Perzanoski joined the district in 2007, “at a time when Brunswick was experiencing more change than it had ever experienced in its entire history,” Perreault said. The Brunswick Naval Air Station was closing, taking thousands of people, including roughly 10 percent of the district’s students, and Durham students were moving to Freeport, she said, adding, “Our economy had not been this poor since the Great Depression.”

Between 2008 and 2012, the department closed Hawthorne Elementary School, which is now being used as the district’s administrative offices; Longfellow Elementary School, now Bowdoin College’s Edwards Center for Art and Dance, and Jordan Acres Elementary School.

“Paul‘s steady leadership style kept Brunswick from losing what makes us a great school department, while reducing our size and budget where necessary,” Perreault said.

“It was a difficult position to be in,” Grant added, “But Paul met with every single person affected on our staff.”

Perzanoski also oversaw the construction of two new schools: Harriet Beecher Stowe Elementary School, which opened in 2011, and the Kate Furbish Elementary School, which is slated to open next year on the grounds of the old Jordan Acres.

Perzanoski faced some criticism in 2012 for a back-to-school letter he wrote criticizing then-Gov. Paul LePage.

He later issued a public apology, not for his rebuke of LePage’s policies, but for writing it in the back-to-school letter.

“There comes a time when you have to stand up and say enough is enough,” Perzanoski said in 2012. “Our educators work harder now than they ever had before, and their reward for it is additional unfunded mandates and then political bashing.”

In 2016, Perzanoski also helped the department take over the then-struggling REAL School, a Falmouth alternative school for behaviorally and academically challenged students. The REAL school, which stands for Relevant, Experiential, Authentic Learning, was moved from Mackworth Island to Brunswick Landing.

Moving the school was a big step toward building the program for Brunswick students and others, Grant said.

He complimented Perzanoski for being a “forward thinker,” always looking for alternative solutions for budget constraints that otherwise would unfairly impact students or taxpayers.

Perzanoski helped implement a public pre-kindergarten program in Brunswick – a pilot program launched at Coffin Elementary School this year. He has also been an advocate for a performing arts academy, a dual language immersion program and more multi-year classrooms, programs which were presented to the board in December.

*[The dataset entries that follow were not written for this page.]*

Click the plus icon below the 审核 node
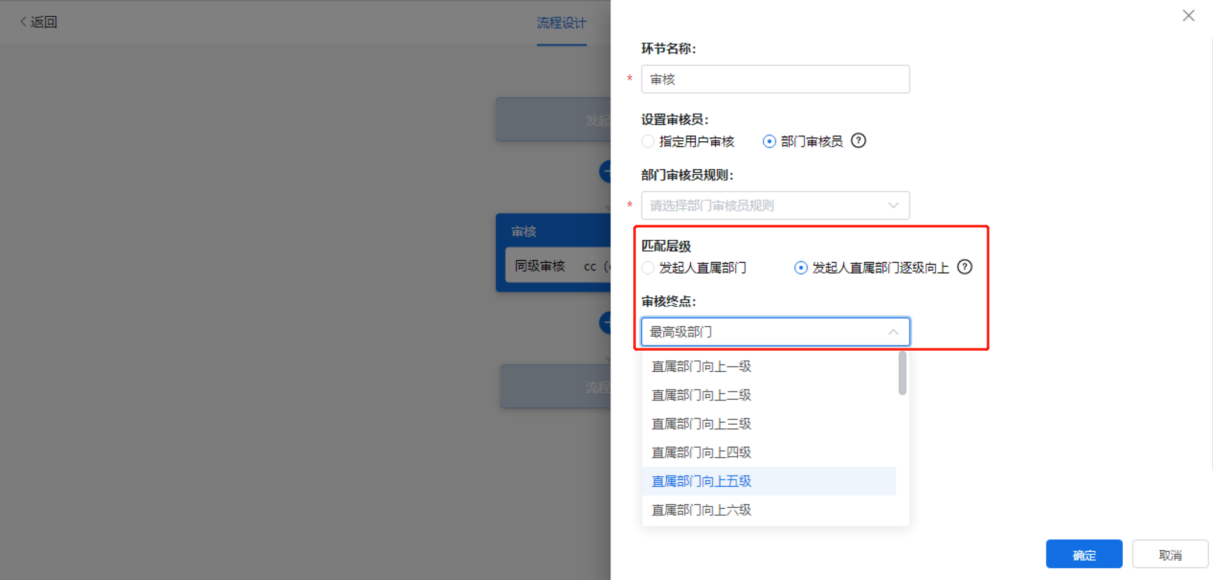 606,322
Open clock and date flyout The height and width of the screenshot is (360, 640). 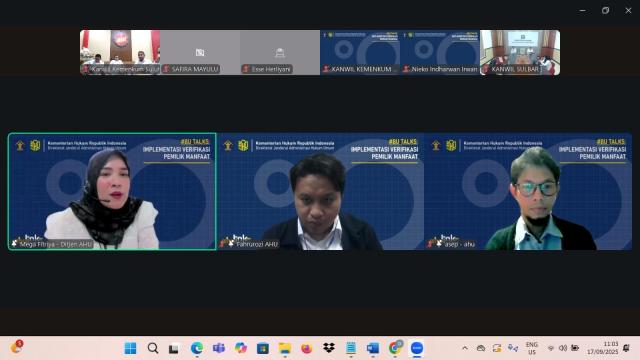[603, 348]

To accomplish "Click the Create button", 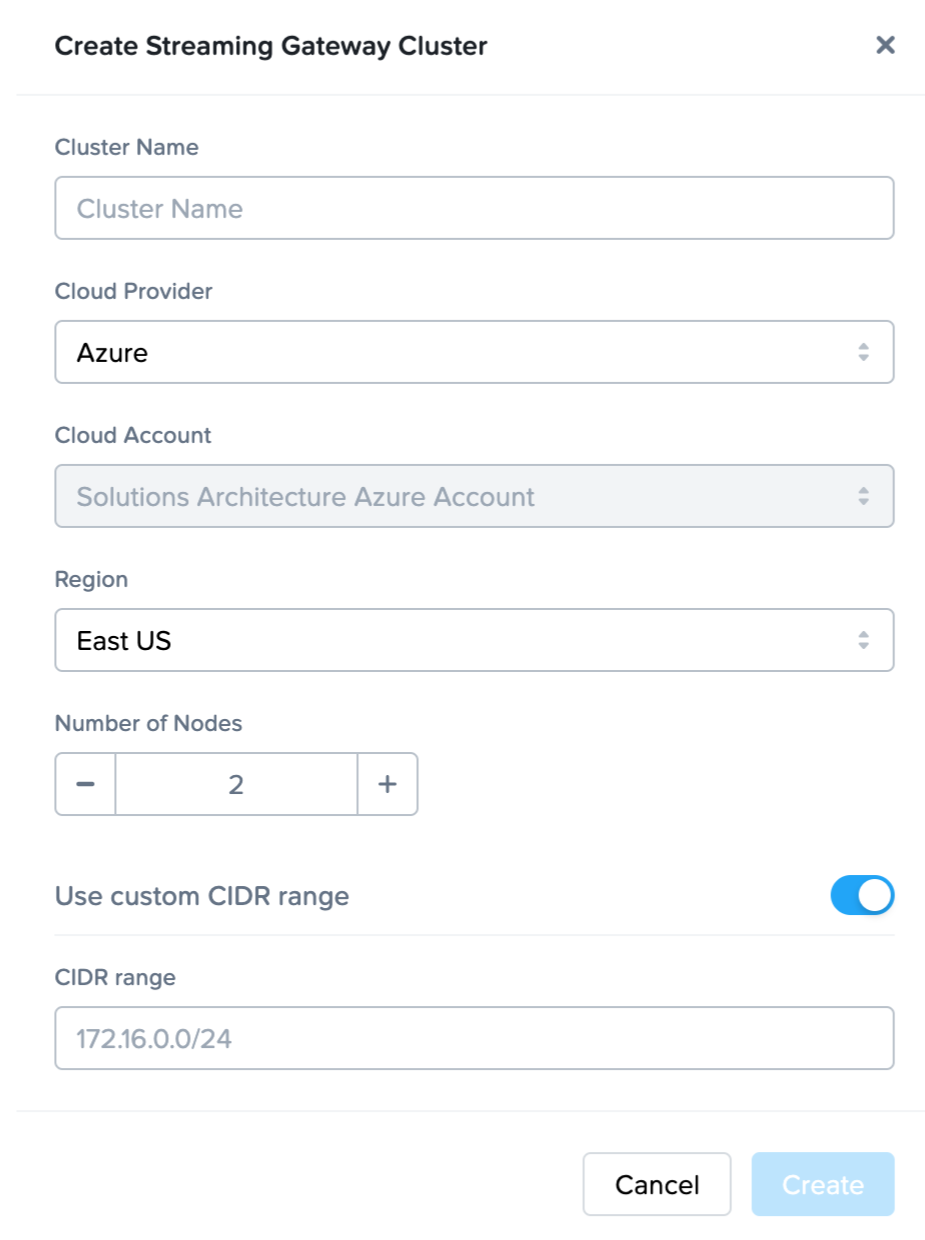I will click(822, 1185).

Movement on the projects has been slow, but “very positive,” Grant said, adding that Perzanoski is “good at keeping the ship moving forward but keeping the school growing.”

Perreault agreed.

“He encouraged new ideas, new programs, new collaborations — all in an effort to provide a better education to our students,” she said.

His retirement comes amid some turnover in district administration.

Former longtime Assistant Superintendent Gregory Bartlett retired in 2015 and was replaced by former REAL School director Pender Makin.

Makin left the department this winter after being named Maine’s new Commissioner of Education, and Bartlett stepped into his old role for the remainder of the school year. New Assistant Superintendent Shawn Lambert was hired this spring and started in his new position July 1.